(Dataset entries)
======

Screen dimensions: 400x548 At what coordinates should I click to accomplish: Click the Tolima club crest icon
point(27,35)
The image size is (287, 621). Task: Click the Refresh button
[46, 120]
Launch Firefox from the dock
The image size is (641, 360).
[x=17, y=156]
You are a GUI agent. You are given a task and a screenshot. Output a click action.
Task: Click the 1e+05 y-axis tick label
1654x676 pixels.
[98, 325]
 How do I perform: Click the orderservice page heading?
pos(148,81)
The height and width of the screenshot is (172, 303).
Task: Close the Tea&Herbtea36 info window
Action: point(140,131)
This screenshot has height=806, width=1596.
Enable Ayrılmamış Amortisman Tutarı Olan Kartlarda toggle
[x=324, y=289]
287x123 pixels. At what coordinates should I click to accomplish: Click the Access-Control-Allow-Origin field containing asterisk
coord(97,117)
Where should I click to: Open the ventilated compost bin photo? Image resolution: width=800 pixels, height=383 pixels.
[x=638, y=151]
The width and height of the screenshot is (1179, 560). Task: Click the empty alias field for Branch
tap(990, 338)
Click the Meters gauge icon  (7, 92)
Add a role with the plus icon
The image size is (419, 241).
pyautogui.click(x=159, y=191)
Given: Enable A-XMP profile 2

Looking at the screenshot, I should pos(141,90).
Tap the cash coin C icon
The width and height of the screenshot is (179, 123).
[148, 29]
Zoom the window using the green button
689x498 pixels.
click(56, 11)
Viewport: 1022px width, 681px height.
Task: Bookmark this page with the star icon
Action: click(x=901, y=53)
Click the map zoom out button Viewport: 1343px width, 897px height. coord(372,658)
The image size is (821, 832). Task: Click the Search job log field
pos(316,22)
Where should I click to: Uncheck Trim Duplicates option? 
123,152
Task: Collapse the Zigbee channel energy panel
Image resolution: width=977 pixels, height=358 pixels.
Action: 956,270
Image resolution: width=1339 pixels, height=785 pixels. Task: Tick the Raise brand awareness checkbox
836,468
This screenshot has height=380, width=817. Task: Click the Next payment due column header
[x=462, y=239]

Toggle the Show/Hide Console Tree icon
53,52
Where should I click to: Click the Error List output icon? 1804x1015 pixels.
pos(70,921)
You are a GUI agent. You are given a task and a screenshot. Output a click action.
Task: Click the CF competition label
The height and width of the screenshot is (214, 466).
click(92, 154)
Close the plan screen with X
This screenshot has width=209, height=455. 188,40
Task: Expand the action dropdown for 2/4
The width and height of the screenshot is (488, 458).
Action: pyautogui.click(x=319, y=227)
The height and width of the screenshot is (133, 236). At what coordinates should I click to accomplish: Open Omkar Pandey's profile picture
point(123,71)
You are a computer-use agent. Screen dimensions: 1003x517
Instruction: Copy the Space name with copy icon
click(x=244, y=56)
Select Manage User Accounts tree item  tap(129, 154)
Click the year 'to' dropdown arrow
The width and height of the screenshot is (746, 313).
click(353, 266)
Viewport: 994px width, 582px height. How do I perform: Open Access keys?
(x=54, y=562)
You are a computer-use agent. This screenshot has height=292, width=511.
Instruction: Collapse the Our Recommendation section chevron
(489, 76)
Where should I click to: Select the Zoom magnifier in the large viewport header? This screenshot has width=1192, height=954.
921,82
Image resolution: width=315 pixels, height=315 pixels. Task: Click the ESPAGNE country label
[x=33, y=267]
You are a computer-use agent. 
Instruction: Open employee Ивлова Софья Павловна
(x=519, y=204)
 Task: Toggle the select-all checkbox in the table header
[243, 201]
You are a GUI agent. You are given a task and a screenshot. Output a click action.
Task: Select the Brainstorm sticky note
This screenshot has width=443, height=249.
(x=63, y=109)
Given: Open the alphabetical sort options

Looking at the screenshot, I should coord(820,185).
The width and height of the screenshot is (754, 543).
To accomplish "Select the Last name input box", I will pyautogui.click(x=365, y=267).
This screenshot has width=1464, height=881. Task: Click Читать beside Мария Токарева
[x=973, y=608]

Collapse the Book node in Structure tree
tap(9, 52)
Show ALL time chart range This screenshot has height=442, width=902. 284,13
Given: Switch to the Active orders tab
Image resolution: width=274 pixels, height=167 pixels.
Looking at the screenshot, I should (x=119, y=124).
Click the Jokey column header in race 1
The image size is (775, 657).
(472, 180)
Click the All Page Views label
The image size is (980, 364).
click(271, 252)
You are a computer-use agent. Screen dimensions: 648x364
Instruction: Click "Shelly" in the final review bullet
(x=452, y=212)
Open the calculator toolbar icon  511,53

======

## TO DO
Every record above is to be restated exactly as it reads.

## RESPONSE TO THE EXERCISE
Screen dimensions: 400x548 At what coordinates should I click to accomplish: Click the Tolima club crest icon
point(27,35)
The image size is (287, 621). Task: Click the Refresh button
[46, 120]
Launch Firefox from the dock
The image size is (641, 360).
[x=17, y=156]
You are a GUI agent. You are given a task and a screenshot. Output a click action.
Task: Click the 1e+05 y-axis tick label
1654x676 pixels.
[98, 325]
 How do I perform: Click the orderservice page heading?
pos(148,81)
The height and width of the screenshot is (172, 303).
Task: Close the Tea&Herbtea36 info window
Action: point(140,131)
This screenshot has height=806, width=1596.
Enable Ayrılmamış Amortisman Tutarı Olan Kartlarda toggle
[x=324, y=289]
287x123 pixels. At what coordinates should I click to accomplish: Click the Access-Control-Allow-Origin field containing asterisk
coord(97,117)
Where should I click to: Open the ventilated compost bin photo? Image resolution: width=800 pixels, height=383 pixels.
[x=638, y=151]
The width and height of the screenshot is (1179, 560). Task: Click the empty alias field for Branch
tap(990, 338)
Click the Meters gauge icon  (7, 92)
Add a role with the plus icon
The image size is (419, 241).
pyautogui.click(x=159, y=191)
Given: Enable A-XMP profile 2

Looking at the screenshot, I should pos(141,90).
Tap the cash coin C icon
The width and height of the screenshot is (179, 123).
[148, 29]
Zoom the window using the green button
689x498 pixels.
click(56, 11)
Viewport: 1022px width, 681px height.
Task: Bookmark this page with the star icon
Action: click(x=901, y=53)
Click the map zoom out button Viewport: 1343px width, 897px height. coord(372,658)
The image size is (821, 832). Task: Click the Search job log field
pos(316,22)
Where should I click to: Uncheck Trim Duplicates option? 
123,152
Task: Collapse the Zigbee channel energy panel
Image resolution: width=977 pixels, height=358 pixels.
Action: 956,270
Image resolution: width=1339 pixels, height=785 pixels. Task: Tick the Raise brand awareness checkbox
836,468
This screenshot has height=380, width=817. Task: Click the Next payment due column header
[x=462, y=239]

Toggle the Show/Hide Console Tree icon
53,52
Where should I click to: Click the Error List output icon? 1804x1015 pixels.
pos(70,921)
You are a GUI agent. You are given a task and a screenshot. Output a click action.
Task: Click the CF competition label
The height and width of the screenshot is (214, 466).
click(92, 154)
Close the plan screen with X
This screenshot has width=209, height=455. 188,40
Task: Expand the action dropdown for 2/4
The width and height of the screenshot is (488, 458).
Action: pyautogui.click(x=319, y=227)
The height and width of the screenshot is (133, 236). At what coordinates should I click to accomplish: Open Omkar Pandey's profile picture
point(123,71)
You are a computer-use agent. Screen dimensions: 1003x517
Instruction: Copy the Space name with copy icon
click(x=244, y=56)
Select Manage User Accounts tree item  tap(129, 154)
Click the year 'to' dropdown arrow
The width and height of the screenshot is (746, 313).
click(353, 266)
Viewport: 994px width, 582px height. How do I perform: Open Access keys?
(x=54, y=562)
You are a computer-use agent. This screenshot has height=292, width=511.
Instruction: Collapse the Our Recommendation section chevron
(489, 76)
Where should I click to: Select the Zoom magnifier in the large viewport header? This screenshot has width=1192, height=954.
921,82
Image resolution: width=315 pixels, height=315 pixels. Task: Click the ESPAGNE country label
[x=33, y=267]
You are a computer-use agent. 
Instruction: Open employee Ивлова Софья Павловна
(x=519, y=204)
 Task: Toggle the select-all checkbox in the table header
[243, 201]
You are a GUI agent. You are given a task and a screenshot. Output a click action.
Task: Select the Brainstorm sticky note
This screenshot has width=443, height=249.
(x=63, y=109)
Given: Open the alphabetical sort options

Looking at the screenshot, I should coord(820,185).
The width and height of the screenshot is (754, 543).
To accomplish "Select the Last name input box", I will pyautogui.click(x=365, y=267).
This screenshot has width=1464, height=881. Task: Click Читать beside Мария Токарева
[x=973, y=608]

Collapse the Book node in Structure tree
tap(9, 52)
Show ALL time chart range This screenshot has height=442, width=902. 284,13
Given: Switch to the Active orders tab
Image resolution: width=274 pixels, height=167 pixels.
Looking at the screenshot, I should (x=119, y=124).
Click the Jokey column header in race 1
The image size is (775, 657).
(472, 180)
Click the All Page Views label
The image size is (980, 364).
click(271, 252)
You are a computer-use agent. Screen dimensions: 648x364
Instruction: Click "Shelly" in the final review bullet
(x=452, y=212)
Open the calculator toolbar icon  511,53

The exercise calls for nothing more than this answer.